Written by Anisha Shinde
“Wait, you’re from Shanghai?” The girl I’ve just met on move-in day lights up. “My mom’s from Shanghai too!” And suddenly, we’re off—swapping stories about Nanjing East Road, debating which Yang’s Dumplings location is best, laughing about our grandparents. I’ve visited Shanghai every year, and now all those memories I could barely talk about back home are spilling out. It feels good. The specific smell of the metro, that one street vendor, the way my grandmother speaks—things I kept mostly to myself in Singapore suddenly became this instant bond with someone I met twenty minutes ago. But walking back to my room later, something sits strangely in my chest. Not bad strange. Just… different.
In Singapore, my heritage was a fact. In London, it became a conversation starter.
Back home, being mixed was simply who I was. I went to an Indian international school, where my Chinese side lived quietly in the background, surfacing only at home. Chinese food for dinner was normal; visiting Shanghai every year was just what we did, but I rarely had people to share those experiences with outside my house. My Indian side had more space—Hindi at the temple, going to my aunt’s house for every festival, and school friends who just understood those references. I’d look forward to dandiya with my friends every year, not because we were making a statement, but rather because that’s what we did. Being half-Chinese, half-Indian wasn’t something I wore proudly outside my family— it was just quietly, unremarkably me.
London changed that. Suddenly, both sides of my heritage became things I could actively use. Not in a calculated way, but as bridges to other people, ways to find community in a city where I knew nobody. Meeting someone from Shanghai meant I finally had someone who got those references I’d been storing up. Dancing garba at London’s Navratri celebrations meant connecting with other Indians who understood that specific joy. For the first time, I was putting both cultures out there— not just experiencing them at home, but using them as part of how I introduced myself as a fresher.
When I celebrated dandiya here with my new Indian friends from LSE, it was the same music, the same steps. We were laughing, spinning, having the best time. But it felt different from doing it with my Singaporean school friends, whom I’d grown up with. Dandiya was just something we did together, not the reason we came together. These were people I’d met weeks ago, people I connected with because we’d both grown up celebrating Navratri.

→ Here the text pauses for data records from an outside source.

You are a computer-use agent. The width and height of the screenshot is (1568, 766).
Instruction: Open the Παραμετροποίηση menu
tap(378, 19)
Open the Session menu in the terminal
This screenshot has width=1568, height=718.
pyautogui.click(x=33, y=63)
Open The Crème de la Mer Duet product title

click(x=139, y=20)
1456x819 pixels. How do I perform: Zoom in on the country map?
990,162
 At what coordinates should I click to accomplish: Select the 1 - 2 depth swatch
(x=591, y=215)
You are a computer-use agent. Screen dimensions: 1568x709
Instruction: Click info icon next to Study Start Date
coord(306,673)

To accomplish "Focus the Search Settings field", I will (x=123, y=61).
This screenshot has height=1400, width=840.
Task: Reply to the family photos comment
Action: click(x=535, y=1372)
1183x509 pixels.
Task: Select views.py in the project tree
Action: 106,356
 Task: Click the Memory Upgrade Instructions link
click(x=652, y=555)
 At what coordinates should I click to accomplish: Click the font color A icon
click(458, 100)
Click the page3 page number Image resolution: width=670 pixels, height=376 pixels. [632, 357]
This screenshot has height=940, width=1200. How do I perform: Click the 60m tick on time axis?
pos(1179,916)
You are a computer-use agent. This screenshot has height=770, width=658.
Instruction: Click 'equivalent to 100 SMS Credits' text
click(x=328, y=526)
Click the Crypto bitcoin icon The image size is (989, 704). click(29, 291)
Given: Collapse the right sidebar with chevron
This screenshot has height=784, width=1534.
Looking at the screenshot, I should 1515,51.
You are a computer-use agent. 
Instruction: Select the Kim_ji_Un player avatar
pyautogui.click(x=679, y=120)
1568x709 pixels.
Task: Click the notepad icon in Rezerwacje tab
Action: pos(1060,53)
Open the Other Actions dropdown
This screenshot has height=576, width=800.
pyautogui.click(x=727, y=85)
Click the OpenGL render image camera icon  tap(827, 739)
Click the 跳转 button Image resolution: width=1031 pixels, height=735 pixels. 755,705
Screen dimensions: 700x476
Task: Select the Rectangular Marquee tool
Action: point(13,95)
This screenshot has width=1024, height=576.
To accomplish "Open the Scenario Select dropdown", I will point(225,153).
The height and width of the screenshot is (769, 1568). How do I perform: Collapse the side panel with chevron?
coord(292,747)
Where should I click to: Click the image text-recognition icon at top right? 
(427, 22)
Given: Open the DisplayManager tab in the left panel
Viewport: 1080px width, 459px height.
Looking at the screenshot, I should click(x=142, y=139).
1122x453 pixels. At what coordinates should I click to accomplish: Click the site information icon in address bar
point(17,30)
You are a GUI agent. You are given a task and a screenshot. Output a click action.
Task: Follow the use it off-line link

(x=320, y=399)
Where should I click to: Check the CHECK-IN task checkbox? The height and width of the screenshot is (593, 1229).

It unsettled me at first—I’d never worn my cultures this openly before. In Singapore, they were just part of the background of my life. Here, they became part of how I put myself out there, how I found my people. And that felt strange because it was so intentional, so visible, so different from the quiet, unremarkable way I’d lived them before.
But here’s the thing: it’s been good. Really good. I’ve built genuine friendships and a strong community here through these connections. Yes, it’s bittersweet. I do miss when my heritage didn’t need to be a conversation starter, when it was just the air I breathed. But, London’s teaching me that both modes of belonging matter.
And I’m grateful for that. For the Shanghai conversations I never got to have before. For the dandiya nights with new friends. Learning that home isn’t just where culture feels easy, but also where you choose to create it, one shared story at a time. And that’s not a loss, it’s just different. Maybe even richer.